Entries in a dataset
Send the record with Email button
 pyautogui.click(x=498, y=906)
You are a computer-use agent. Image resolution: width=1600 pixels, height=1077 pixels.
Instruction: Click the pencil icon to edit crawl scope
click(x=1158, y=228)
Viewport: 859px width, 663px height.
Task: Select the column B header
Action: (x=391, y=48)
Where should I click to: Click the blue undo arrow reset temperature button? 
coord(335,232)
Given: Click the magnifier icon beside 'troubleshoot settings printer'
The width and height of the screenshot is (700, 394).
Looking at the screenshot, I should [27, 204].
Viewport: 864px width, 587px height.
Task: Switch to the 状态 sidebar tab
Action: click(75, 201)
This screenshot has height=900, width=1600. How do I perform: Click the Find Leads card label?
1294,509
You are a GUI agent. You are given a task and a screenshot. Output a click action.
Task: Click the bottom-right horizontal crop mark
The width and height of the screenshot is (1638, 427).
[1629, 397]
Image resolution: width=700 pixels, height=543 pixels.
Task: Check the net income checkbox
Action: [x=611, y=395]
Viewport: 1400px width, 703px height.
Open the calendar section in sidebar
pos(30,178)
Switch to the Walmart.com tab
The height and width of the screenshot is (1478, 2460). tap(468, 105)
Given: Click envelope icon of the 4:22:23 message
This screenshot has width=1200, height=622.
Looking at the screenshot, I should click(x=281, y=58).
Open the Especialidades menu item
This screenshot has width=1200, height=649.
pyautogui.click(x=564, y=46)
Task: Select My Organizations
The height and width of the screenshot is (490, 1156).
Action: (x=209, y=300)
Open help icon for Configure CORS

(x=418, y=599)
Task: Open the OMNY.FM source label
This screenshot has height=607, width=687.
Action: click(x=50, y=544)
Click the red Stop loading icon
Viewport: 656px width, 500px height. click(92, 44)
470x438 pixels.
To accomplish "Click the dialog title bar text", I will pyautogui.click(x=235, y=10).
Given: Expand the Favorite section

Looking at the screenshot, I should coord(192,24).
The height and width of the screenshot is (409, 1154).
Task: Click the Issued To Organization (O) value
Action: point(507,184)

*Written request:*
Identify every line in the entries above that contains the word "button", and copy each of those lines.

*Answer to this problem:*
Send the record with Email button
Where should I click to: Click the blue undo arrow reset temperature button? 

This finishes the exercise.